I'm creating a generic Erlang server that should be able to handle hundreds of client connections concurrently. For simplicity, let's suppose that the server performs for every client some basic computation, e.g., addition or subtraction of every two values which the client provides.
As a starting point, I'm using this tutorial for basic TCP client-server interaction. An excerpt that represents the supervision tree:
+----------------+
| tcp_server_app |
+--------+-------+
| (one_for_one)
+----------------+---------+
| |
+-------+------+ +-------+--------+
| tcp_listener | + tcp_client_sup |
+--------------+ +-------+--------+
| (simple_one_for_one)
+-----|---------+
+-------|--------+|
+--------+-------+|+
| tcp_echo_fsm |+
+----------------+
I would like to extend this code and allow tcp_echo_fsm
to pass the control over the socket to one out of two modules: tcp_echo_addition
(to compute the addition of every two client values), or tcp_echo_subtraction
(to compute the subtraction between every two client values).
The tcp_echo_fsm
would choose which module to handle a socket based on the first message from the client, e.g., if the client sends <<start_addition>>
, then it would pass control to tcp_echo_addition
.
The previous diagram becomes:
+----------------+
| tcp_server_app |
+--------+-------+
| (one_for_one)
+----------------+---------+
| |
+-------+------+ +-------+--------+
| tcp_listener | + tcp_client_sup |
+--------------+ +-------+--------+
| (simple_one_for_one)
+-----|---------+
+-------|--------+|
+--------+-------+|+
| tcp_echo_fsm |+
+----------------+
|
|
+----------------+---------+
+-------+-----------+ +-------+--------------+
| tcp_echo_addition | + tcp_echo_subtraction |
+-------------------+ +-------+--------------+
My questions are:
Am I on the right path? Is the tutorial which I'm using a good starting point for a scalable TCP server design?
How can I pass control from one gen_fsm (namely, tcp_echo_fsm
) to another gen_fsm (either tcp_echo_addition
or tcp_echo_subtraction
)? Or better yet: is this a correct/clean way to design the server?
This related question suggests that passing control between a gen_fsm and another module is not trivial and there might be something wrong with this approach.
For 2, you can use gen_tcp:controlling_process/2
to pass control of the tcp connection: http://erlang.org/doc/man/gen_tcp.html#controlling_process-2.

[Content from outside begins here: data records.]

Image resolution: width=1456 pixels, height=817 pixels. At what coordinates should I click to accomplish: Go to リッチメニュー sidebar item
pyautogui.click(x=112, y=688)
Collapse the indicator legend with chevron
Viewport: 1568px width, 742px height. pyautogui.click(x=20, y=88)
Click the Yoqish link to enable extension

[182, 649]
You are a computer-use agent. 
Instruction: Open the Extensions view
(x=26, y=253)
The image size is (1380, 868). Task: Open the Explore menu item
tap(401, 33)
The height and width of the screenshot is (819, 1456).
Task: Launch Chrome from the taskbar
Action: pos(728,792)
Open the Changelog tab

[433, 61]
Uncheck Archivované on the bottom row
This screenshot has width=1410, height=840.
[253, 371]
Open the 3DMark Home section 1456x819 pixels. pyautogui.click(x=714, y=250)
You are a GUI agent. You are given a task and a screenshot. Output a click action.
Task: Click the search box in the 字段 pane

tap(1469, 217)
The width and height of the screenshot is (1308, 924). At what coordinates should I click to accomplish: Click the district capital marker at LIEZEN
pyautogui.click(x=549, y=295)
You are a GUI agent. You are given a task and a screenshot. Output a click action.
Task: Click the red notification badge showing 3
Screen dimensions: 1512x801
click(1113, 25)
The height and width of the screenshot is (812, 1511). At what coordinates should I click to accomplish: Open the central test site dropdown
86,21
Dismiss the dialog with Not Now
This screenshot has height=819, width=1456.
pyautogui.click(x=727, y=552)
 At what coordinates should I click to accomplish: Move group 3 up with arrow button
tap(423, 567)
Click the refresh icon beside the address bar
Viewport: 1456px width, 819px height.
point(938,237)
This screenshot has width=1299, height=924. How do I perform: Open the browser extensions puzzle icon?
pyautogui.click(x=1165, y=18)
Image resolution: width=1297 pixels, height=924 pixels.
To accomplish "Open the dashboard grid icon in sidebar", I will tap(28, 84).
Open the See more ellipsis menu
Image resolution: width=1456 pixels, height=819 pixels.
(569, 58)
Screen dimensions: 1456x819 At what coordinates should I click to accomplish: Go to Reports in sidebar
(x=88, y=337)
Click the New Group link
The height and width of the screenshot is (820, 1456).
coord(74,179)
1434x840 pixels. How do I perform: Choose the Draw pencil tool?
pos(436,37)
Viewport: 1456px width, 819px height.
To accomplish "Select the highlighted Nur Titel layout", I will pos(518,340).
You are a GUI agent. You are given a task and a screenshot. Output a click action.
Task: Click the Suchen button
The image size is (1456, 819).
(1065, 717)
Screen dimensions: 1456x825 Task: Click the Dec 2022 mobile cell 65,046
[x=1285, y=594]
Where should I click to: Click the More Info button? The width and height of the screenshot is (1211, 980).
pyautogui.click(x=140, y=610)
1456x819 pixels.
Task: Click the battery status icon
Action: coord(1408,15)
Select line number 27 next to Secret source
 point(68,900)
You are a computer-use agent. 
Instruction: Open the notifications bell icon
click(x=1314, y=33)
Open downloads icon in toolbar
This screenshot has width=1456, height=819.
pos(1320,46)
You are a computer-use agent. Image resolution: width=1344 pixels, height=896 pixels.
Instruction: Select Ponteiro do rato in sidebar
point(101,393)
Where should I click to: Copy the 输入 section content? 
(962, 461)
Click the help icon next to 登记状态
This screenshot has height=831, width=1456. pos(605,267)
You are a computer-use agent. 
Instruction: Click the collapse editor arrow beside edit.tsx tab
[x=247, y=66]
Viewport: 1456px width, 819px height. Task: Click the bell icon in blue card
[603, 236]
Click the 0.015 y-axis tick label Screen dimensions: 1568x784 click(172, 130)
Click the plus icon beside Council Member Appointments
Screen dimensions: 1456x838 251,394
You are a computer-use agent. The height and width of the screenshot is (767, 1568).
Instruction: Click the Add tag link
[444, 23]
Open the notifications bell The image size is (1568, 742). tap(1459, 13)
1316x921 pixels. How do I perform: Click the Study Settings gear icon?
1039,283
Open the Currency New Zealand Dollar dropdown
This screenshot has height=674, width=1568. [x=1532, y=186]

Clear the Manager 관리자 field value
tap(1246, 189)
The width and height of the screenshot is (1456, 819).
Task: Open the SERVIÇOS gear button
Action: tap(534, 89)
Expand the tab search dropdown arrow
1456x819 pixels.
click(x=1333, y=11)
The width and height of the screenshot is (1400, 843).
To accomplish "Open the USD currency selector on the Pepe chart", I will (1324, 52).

For 1, I am not sure of the value of spawning a new module as opposed to handling the subtraction and addition logic as part of the defined states in your finite state machine. Doing so creates code which is now running outside of your supervision tree, so it's harder to handle errors and restarts. Why not define addition and subtraction as different states within your state machines handle that logic within those two states?
You can create tcp_echo_fsm:subtraction_state/2,3
and tcp_echo_fsm:addition_state/2,3
to handle this logic and use your first message to transition to the appropriate state rather than adding complexity to your application.